→ **What the exercise asks**: Copy the data exactly, keeping every line intact.

→ **The input**:
========================

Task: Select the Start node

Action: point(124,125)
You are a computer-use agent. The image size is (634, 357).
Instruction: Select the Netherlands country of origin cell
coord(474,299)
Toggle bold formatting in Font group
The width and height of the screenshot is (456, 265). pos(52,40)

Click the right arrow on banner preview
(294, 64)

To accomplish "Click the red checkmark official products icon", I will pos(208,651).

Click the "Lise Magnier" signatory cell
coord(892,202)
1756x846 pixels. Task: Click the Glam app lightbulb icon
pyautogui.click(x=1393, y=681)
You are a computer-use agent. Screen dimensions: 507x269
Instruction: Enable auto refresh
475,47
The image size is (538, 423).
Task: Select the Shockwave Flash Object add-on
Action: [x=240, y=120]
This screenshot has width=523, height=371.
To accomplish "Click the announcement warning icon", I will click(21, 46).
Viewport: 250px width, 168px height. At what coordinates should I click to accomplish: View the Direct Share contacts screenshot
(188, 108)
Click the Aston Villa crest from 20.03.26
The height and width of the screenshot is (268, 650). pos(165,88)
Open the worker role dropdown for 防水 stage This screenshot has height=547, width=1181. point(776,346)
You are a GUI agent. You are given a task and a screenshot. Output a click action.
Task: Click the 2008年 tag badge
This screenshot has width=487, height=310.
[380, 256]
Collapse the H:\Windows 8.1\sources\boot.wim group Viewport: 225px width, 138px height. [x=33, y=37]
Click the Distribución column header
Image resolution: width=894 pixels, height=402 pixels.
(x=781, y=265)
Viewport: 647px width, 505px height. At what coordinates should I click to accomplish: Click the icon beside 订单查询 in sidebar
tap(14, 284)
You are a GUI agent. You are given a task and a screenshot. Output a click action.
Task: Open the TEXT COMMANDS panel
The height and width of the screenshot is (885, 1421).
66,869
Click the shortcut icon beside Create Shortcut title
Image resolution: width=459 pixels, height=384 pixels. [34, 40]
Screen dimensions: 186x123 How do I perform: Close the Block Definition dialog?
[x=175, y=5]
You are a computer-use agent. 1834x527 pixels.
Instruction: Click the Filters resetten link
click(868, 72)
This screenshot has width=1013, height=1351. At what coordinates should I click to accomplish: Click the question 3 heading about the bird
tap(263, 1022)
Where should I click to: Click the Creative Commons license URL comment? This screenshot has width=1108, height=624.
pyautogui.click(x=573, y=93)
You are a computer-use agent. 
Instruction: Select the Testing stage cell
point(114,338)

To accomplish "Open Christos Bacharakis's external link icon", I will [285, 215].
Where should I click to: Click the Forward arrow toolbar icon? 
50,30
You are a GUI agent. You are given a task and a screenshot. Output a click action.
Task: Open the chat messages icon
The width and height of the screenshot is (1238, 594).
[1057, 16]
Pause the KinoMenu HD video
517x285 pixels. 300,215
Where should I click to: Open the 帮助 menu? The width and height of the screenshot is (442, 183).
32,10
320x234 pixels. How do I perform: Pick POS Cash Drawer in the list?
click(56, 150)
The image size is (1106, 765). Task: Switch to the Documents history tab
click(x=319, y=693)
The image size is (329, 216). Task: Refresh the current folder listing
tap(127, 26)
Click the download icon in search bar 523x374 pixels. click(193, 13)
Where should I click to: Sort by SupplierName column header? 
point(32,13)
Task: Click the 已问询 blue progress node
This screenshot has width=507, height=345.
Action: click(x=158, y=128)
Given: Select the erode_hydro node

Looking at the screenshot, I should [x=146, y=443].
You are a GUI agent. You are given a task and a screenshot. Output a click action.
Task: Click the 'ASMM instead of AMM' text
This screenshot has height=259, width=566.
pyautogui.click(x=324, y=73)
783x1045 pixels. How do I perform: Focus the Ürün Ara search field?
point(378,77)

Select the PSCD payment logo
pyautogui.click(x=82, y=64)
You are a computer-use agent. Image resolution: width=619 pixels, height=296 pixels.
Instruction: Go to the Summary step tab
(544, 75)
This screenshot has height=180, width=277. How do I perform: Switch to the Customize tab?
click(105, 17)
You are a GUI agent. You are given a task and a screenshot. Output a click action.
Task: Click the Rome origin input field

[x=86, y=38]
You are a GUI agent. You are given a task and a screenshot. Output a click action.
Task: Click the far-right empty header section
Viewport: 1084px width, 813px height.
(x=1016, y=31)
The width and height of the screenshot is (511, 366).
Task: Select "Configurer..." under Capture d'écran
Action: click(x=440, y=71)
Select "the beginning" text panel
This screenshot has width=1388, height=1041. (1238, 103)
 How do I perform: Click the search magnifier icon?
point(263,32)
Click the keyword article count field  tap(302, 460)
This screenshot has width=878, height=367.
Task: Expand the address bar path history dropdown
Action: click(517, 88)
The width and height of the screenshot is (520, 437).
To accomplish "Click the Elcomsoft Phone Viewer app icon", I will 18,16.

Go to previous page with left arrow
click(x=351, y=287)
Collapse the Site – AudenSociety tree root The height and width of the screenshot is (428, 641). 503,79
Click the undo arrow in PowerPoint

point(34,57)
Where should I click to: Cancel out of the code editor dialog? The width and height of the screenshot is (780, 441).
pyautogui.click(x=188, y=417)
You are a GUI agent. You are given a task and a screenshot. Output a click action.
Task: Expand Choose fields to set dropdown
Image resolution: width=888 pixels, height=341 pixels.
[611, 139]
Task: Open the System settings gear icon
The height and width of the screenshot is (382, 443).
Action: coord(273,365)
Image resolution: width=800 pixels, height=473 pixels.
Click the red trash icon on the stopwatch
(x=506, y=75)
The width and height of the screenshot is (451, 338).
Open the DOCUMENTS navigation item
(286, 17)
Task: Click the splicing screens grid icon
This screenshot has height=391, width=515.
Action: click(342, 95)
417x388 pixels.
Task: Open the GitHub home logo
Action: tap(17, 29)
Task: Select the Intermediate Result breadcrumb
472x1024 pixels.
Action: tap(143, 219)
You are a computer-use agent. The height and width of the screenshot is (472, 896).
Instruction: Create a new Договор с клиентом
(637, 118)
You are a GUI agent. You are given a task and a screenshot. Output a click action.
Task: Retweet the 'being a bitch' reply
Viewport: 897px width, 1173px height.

========================

→ **Result below**:
Task: Select the Start node

Action: point(124,125)
You are a computer-use agent. The image size is (634, 357).
Instruction: Select the Netherlands country of origin cell
coord(474,299)
Toggle bold formatting in Font group
The width and height of the screenshot is (456, 265). pos(52,40)

Click the right arrow on banner preview
(294, 64)

To accomplish "Click the red checkmark official products icon", I will pos(208,651).

Click the "Lise Magnier" signatory cell
coord(892,202)
1756x846 pixels. Task: Click the Glam app lightbulb icon
pyautogui.click(x=1393, y=681)
You are a computer-use agent. Screen dimensions: 507x269
Instruction: Enable auto refresh
475,47
The image size is (538, 423).
Task: Select the Shockwave Flash Object add-on
Action: [x=240, y=120]
This screenshot has width=523, height=371.
To accomplish "Click the announcement warning icon", I will click(21, 46).
Viewport: 250px width, 168px height. At what coordinates should I click to accomplish: View the Direct Share contacts screenshot
(188, 108)
Click the Aston Villa crest from 20.03.26
The height and width of the screenshot is (268, 650). pos(165,88)
Open the worker role dropdown for 防水 stage This screenshot has height=547, width=1181. point(776,346)
You are a GUI agent. You are given a task and a screenshot. Output a click action.
Task: Click the 2008年 tag badge
This screenshot has width=487, height=310.
[380, 256]
Collapse the H:\Windows 8.1\sources\boot.wim group Viewport: 225px width, 138px height. [x=33, y=37]
Click the Distribución column header
Image resolution: width=894 pixels, height=402 pixels.
(x=781, y=265)
Viewport: 647px width, 505px height. At what coordinates should I click to accomplish: Click the icon beside 订单查询 in sidebar
tap(14, 284)
You are a GUI agent. You are given a task and a screenshot. Output a click action.
Task: Open the TEXT COMMANDS panel
The height and width of the screenshot is (885, 1421).
66,869
Click the shortcut icon beside Create Shortcut title
Image resolution: width=459 pixels, height=384 pixels. [34, 40]
Screen dimensions: 186x123 How do I perform: Close the Block Definition dialog?
[x=175, y=5]
You are a computer-use agent. 1834x527 pixels.
Instruction: Click the Filters resetten link
click(868, 72)
This screenshot has width=1013, height=1351. At what coordinates should I click to accomplish: Click the question 3 heading about the bird
tap(263, 1022)
Where should I click to: Click the Creative Commons license URL comment? This screenshot has width=1108, height=624.
pyautogui.click(x=573, y=93)
You are a computer-use agent. 
Instruction: Select the Testing stage cell
point(114,338)

To accomplish "Open Christos Bacharakis's external link icon", I will [285, 215].
Where should I click to: Click the Forward arrow toolbar icon? 
50,30
You are a GUI agent. You are given a task and a screenshot. Output a click action.
Task: Open the chat messages icon
The width and height of the screenshot is (1238, 594).
[1057, 16]
Pause the KinoMenu HD video
517x285 pixels. 300,215
Where should I click to: Open the 帮助 menu? The width and height of the screenshot is (442, 183).
32,10
320x234 pixels. How do I perform: Pick POS Cash Drawer in the list?
click(56, 150)
The image size is (1106, 765). Task: Switch to the Documents history tab
click(x=319, y=693)
The image size is (329, 216). Task: Refresh the current folder listing
tap(127, 26)
Click the download icon in search bar 523x374 pixels. click(193, 13)
Where should I click to: Sort by SupplierName column header? 
point(32,13)
Task: Click the 已问询 blue progress node
This screenshot has width=507, height=345.
Action: click(x=158, y=128)
Given: Select the erode_hydro node

Looking at the screenshot, I should [x=146, y=443].
You are a GUI agent. You are given a task and a screenshot. Output a click action.
Task: Click the 'ASMM instead of AMM' text
This screenshot has height=259, width=566.
pyautogui.click(x=324, y=73)
783x1045 pixels. How do I perform: Focus the Ürün Ara search field?
point(378,77)

Select the PSCD payment logo
pyautogui.click(x=82, y=64)
You are a computer-use agent. Image resolution: width=619 pixels, height=296 pixels.
Instruction: Go to the Summary step tab
(544, 75)
This screenshot has height=180, width=277. How do I perform: Switch to the Customize tab?
click(105, 17)
You are a GUI agent. You are given a task and a screenshot. Output a click action.
Task: Click the Rome origin input field

[x=86, y=38]
You are a GUI agent. You are given a task and a screenshot. Output a click action.
Task: Click the far-right empty header section
Viewport: 1084px width, 813px height.
(x=1016, y=31)
The width and height of the screenshot is (511, 366).
Task: Select "Configurer..." under Capture d'écran
Action: click(x=440, y=71)
Select "the beginning" text panel
This screenshot has width=1388, height=1041. (1238, 103)
 How do I perform: Click the search magnifier icon?
point(263,32)
Click the keyword article count field  tap(302, 460)
This screenshot has width=878, height=367.
Task: Expand the address bar path history dropdown
Action: click(517, 88)
The width and height of the screenshot is (520, 437).
To accomplish "Click the Elcomsoft Phone Viewer app icon", I will 18,16.

Go to previous page with left arrow
click(x=351, y=287)
Collapse the Site – AudenSociety tree root The height and width of the screenshot is (428, 641). 503,79
Click the undo arrow in PowerPoint

point(34,57)
Where should I click to: Cancel out of the code editor dialog? The width and height of the screenshot is (780, 441).
pyautogui.click(x=188, y=417)
You are a GUI agent. You are given a task and a screenshot. Output a click action.
Task: Expand Choose fields to set dropdown
Image resolution: width=888 pixels, height=341 pixels.
[611, 139]
Task: Open the System settings gear icon
The height and width of the screenshot is (382, 443).
Action: coord(273,365)
Image resolution: width=800 pixels, height=473 pixels.
Click the red trash icon on the stopwatch
(x=506, y=75)
The width and height of the screenshot is (451, 338).
Open the DOCUMENTS navigation item
(286, 17)
Task: Click the splicing screens grid icon
This screenshot has height=391, width=515.
Action: click(342, 95)
417x388 pixels.
Task: Open the GitHub home logo
Action: tap(17, 29)
Task: Select the Intermediate Result breadcrumb
472x1024 pixels.
Action: tap(143, 219)
You are a computer-use agent. The height and width of the screenshot is (472, 896).
Instruction: Create a new Договор с клиентом
(637, 118)
You are a GUI agent. You are given a task and a screenshot. Output a click action.
Task: Retweet the 'being a bitch' reply
Viewport: 897px width, 1173px height.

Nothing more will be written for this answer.